Cambodia worker exodus hits 220,000, Phnom Penh blames Thailand
The number of Cambodian labourers fleeing Thailand soared to 220,000 on Wednesday, authorities said, as Phnom Penh accused Thailand`s new military rulers of sparking the flight of migrant workers.
Poipet: The number of Cambodian labourers fleeing Thailand soared to 220,000 on Wednesday, authorities said, as Phnom Penh accused Thailand`s new military rulers of sparking the flight of migrant workers.
Panicking Cambodians who help keep major Thai industries afloat but often lack official work permits have streamed across the border since the junta warned last week that illegal foreign workers face arrest and deportation.
At a meeting in Bangkok Tuesday, Cambodia`s ambassador and a top Thailand foreign ministry official agreed to end "rumours" of a crackdown and set up a hotline on labour issues.
But Cambodian Interior Minister Sar Kheng later placed blame for the crisis squarely at Bangkok`s door, claiming the junta had caused at least eight deaths and economic hardship for both countries.
"The total number of Cambodians who have returned from Thailand between June 6 and 18 is 220,000 across the different checkpoints between the two countries," Pich Vanna, chief of the Cambodia-Thai Border Relations Office, told AFP on Wednesday.
At the main border crossing in Poipet a bustling, seedy frontier town home to large casinos and hotels around 3,000 Cambodian migrants arrived in Thai military trucks and police cars by Wednesday afternoon.
The junta which took power last month has insisted there is no crackdown and tried to calm the panic that has seen the exodus of what could be, by some estimates, the entire undocumented Cambodian population in Thailand.
On Tuesday Cambodian Ambassador Eat Sophea dismissed rumours of the shooting and abuse of Cambodian migrants by Thai authorities among the factors believed to have triggered the mass departures.
But Sar Kheng, who is also Cambodia`s deputy prime minister, said the Thai junta had deported them and urged them to take responsibility for the upheaval.
"I think that the current leaders of Thai junta must be held accountable for what has happened," he said in Phnom Penh, adding that eight people had been killed in traffic accidents linked to the exodus.
Sar Kheng said Cambodian migrants had helped boost the Thai economy, which is the second-largest in Southeast Asia and draws large numbers of migrants from its neighbours.
"According to my informal information, (Thai) employers have started to protest against the issue," he added.Kor Sam Saroeut, governor of Cambodia`s northwestern province of Banteay Meanchey where the Poipet checkpoint is based, said the number of migrants returning home was down compared with previous days, but he still expected more to arrive.

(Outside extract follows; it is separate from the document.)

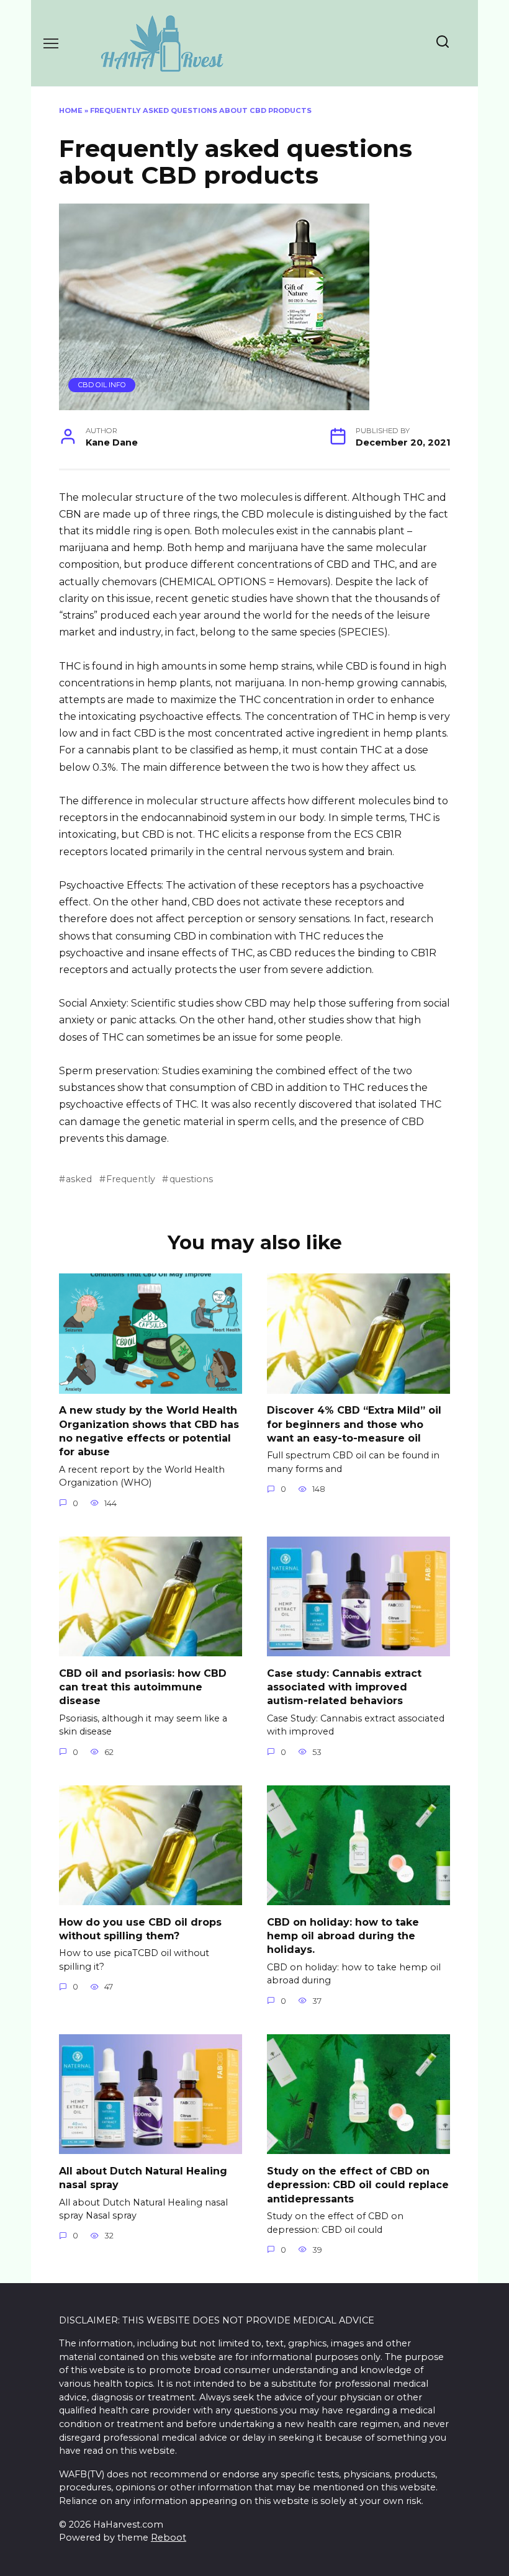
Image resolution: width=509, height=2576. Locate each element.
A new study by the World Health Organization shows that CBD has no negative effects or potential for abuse (149, 1431)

"The fear among them has not faded away. That`s why they keep returning to Cambodia," he said.
Arriving back on home soil Wednesday Kot Sok, 21, said rumours had triggered the flight.
"I heard that the Thai military will arrest Cambodians. Six friends and I have come back because we were scared of being arrested," he said.
The border relations official Pich Vanna said some of the returnees had been rounded up by authorities in Thailand.
"Some Cambodian migrants were rounded up from construction sites and put in trucks to Cambodia," he said.
Thailand`s military regime has strongly denied it has forced Cambodian labourers out of the country and dismissed reports of killings as "groundless".
Since last week`s threat to arrest and deport all illegal foreign workers, the Thai foreign ministry has stressed the "great importance" of the role that migrant workers play in the economy.
There has been no comparable exodus reported on Thailand`s borders with Myanmar or Laos, neighbouring countries whose migrant workers also fill many of the kingdom`s manual labour vacancies.
This has led some analysts to suggest the Cambodian exodus may be linked to the sensitive nature of diplomatic relations between Thailand and Cambodia.
The coup in Thailand on May 22 followed years of political divisions between a military-backed royalist establishment and the family and supporters of billionaire former Thai prime minister Thaksin Shinawatra.